IBM’s purchase of San Francisco, California-based Micromuse continues the consolidation in the systems management space and occurred after Micromuse realized it did not have the breadth to deliver consolidated solutions, according to the company’s chairman and CEO, Lloyd Carney.

As a standalone company the challenges we faced competing with the likes of IBM Tivoli made us realize that the best place for us was as part of a [larger] organization, he said. For us to really address the market – there’s some emerging markets here – we really don’t have the breadth.

Carney highlighted opportunities in emerging geographic markets such as Eastern Europe and Asia, but also noted the consolidation of video, voice and data traffic on both service provider and enterprise networks, as well as other areas such as storage and business process management.

Customers more and more are buying a comprehensive solution, and they want to buy it from a single vendor, he said, noting the recent acquisition of network diagnosis specialist Smarts Inc by EMC Corp, and the purchase of network management vendor Concord Communications Inc by CA International Inc.

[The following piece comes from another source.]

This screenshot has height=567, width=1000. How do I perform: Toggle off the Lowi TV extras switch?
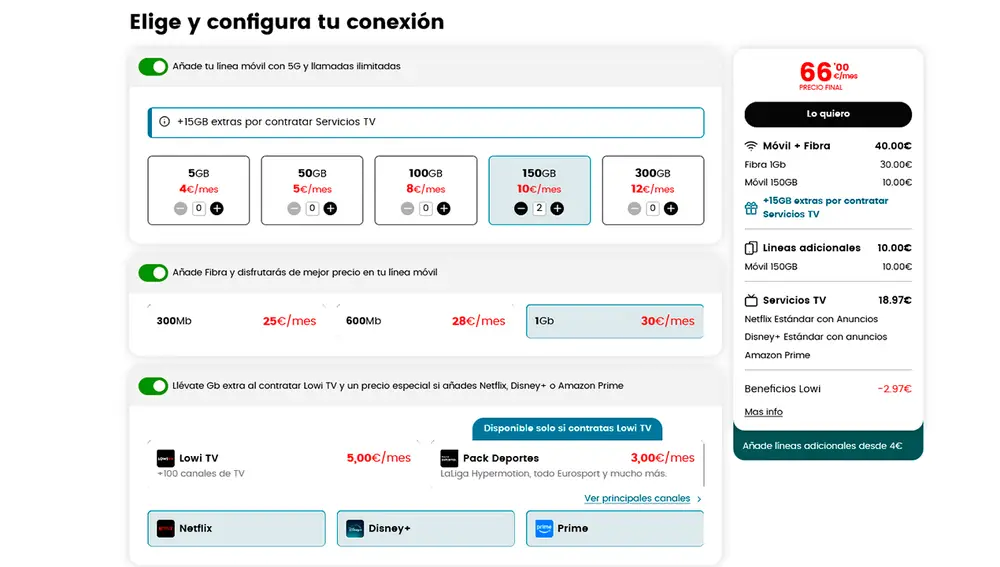click(x=153, y=385)
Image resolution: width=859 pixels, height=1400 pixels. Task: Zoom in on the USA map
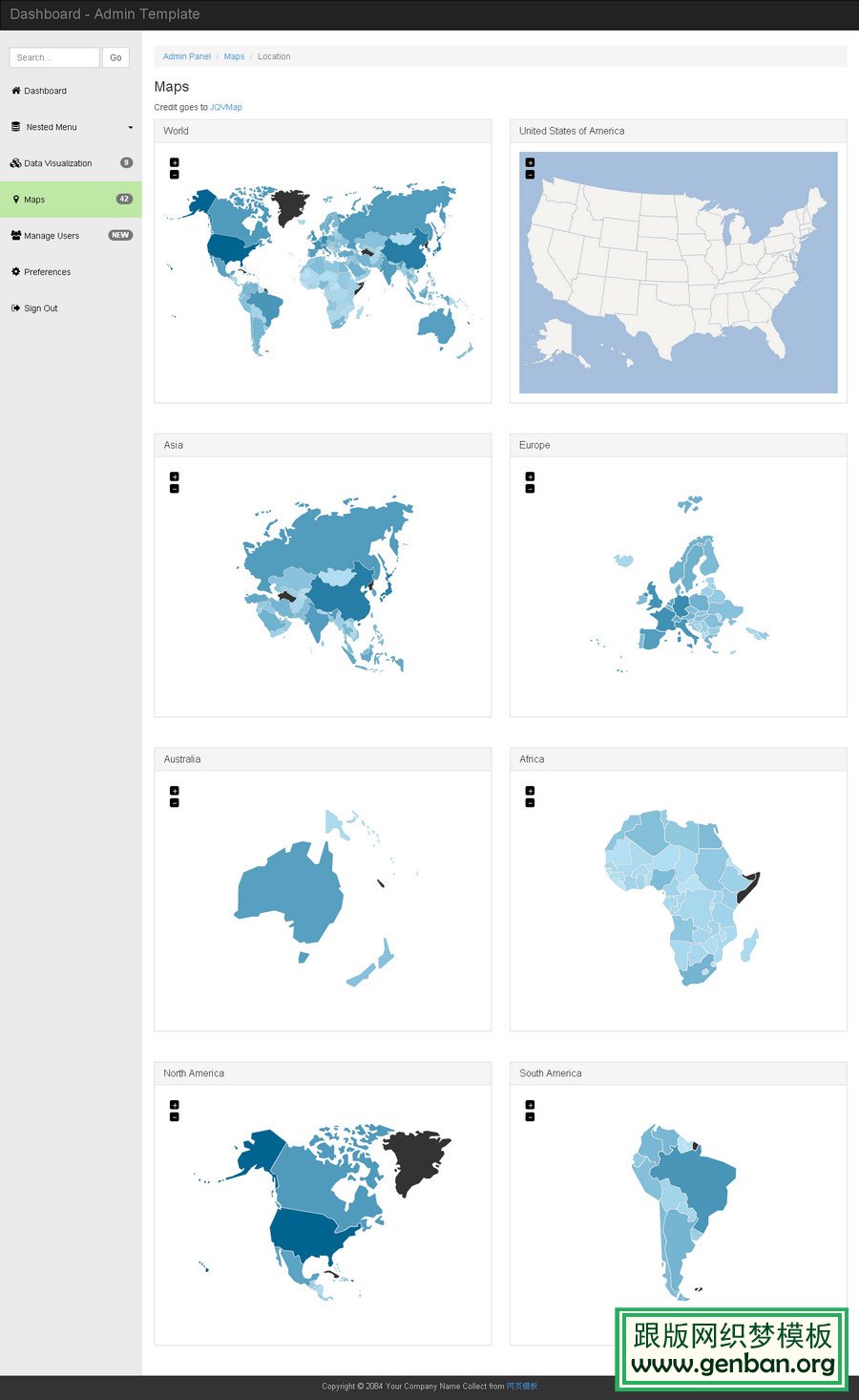coord(530,162)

With rumors that IBM might not have been the only bidder for Micromuse, Carney declined to comment on the process by which Micromuse settled on IBM as its new home, but said details would be revealed in Securities and Exchange Commission filings.

IBM has made us an offer that we’re thrilled with, he said, declining to answer a conference call question about the potential for counter-offers. We can’t make any suggestions about what might or might not happen down the road.

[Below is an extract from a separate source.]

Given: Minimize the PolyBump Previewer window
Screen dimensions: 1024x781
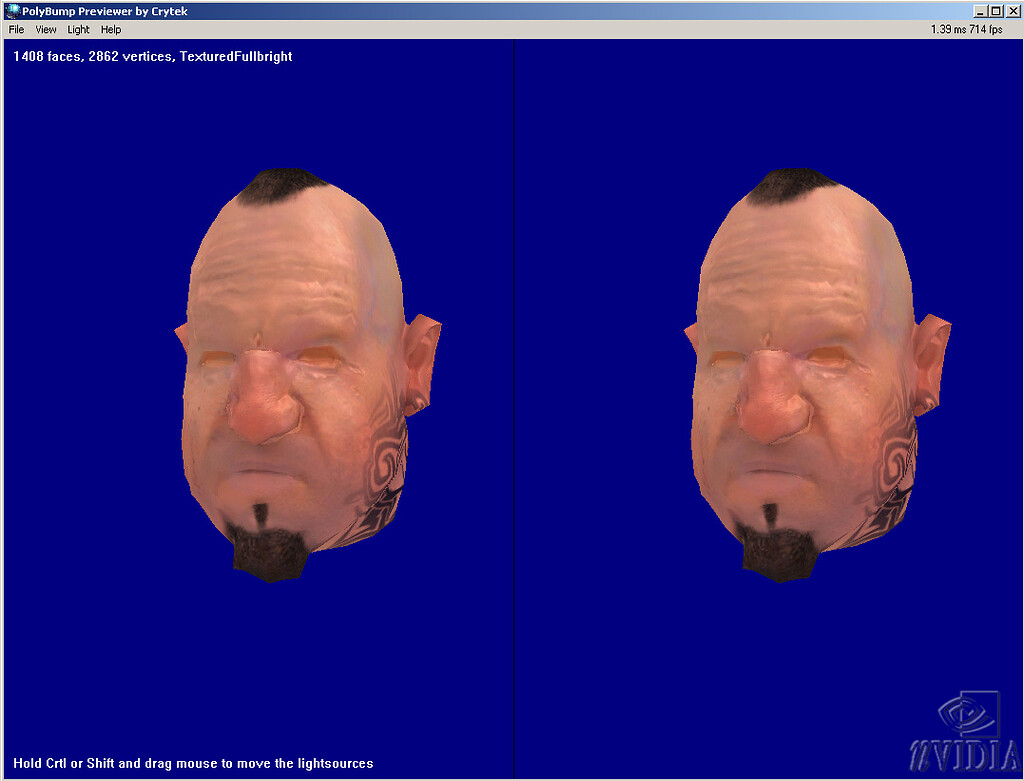Looking at the screenshot, I should click(x=980, y=11).

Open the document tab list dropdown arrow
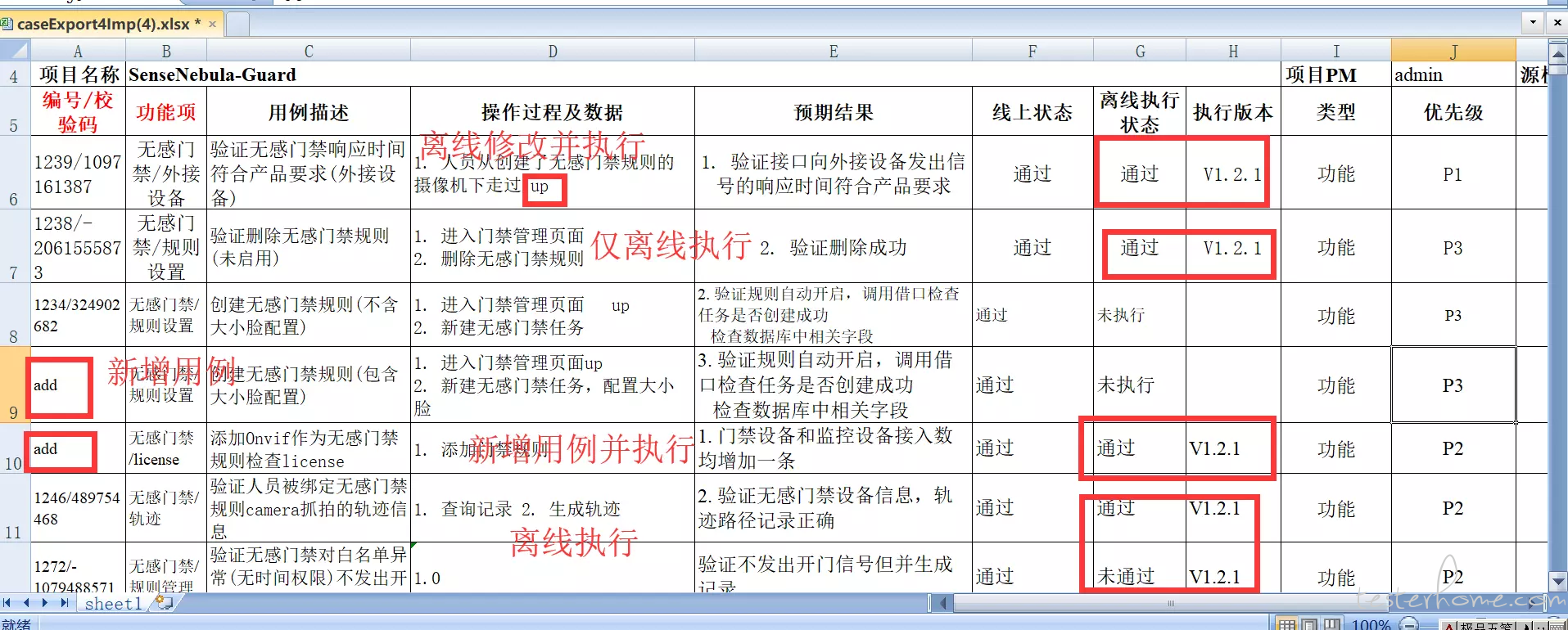point(1533,23)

IBM Tivoli general manager Al Zoller was certainly more cautious than acquiring vendors usually are about the customary regulatory approval and closing conditions. His tone was one of if the deal closes, rather than when.

That can perhaps be put down to caution, but with Hewlett-Packard Co on the look-out for acquisitions to boost its OpenView systems management portfolio, it could also be a matter of IBM showing its cards.

Either way, Zoller talked of the importance of marrying service management policies to Voice over IP and video traffic in order to offer a complete picture of application, systems, and network performance, and noted Micromuse’s focus on building network monitoring capabilities for key protocols such as Session Initiated Protocol, the IP Multimedia Subsystem, and 802.11.

These are capabilities that would have quite frankly have taken a long time to develop organically, he said. Assuming the deal does close it will do so in the first quarter of 2006, and Zoller said IBM would not be giving details on a potential roadmap until the deal closed.

He would say that Micromuse will become part of the Tivoli systems management business and that the majority of Micromuse’s 650 employees are expected to transfer to IBM, however, and also noted that both Micromuse and IBM’s Tivoli business are growing. Micromuse announced revenue of $160.8m for its fiscal year ended September 30, 2005, up 10%, and net income of $17.1m, up 24%.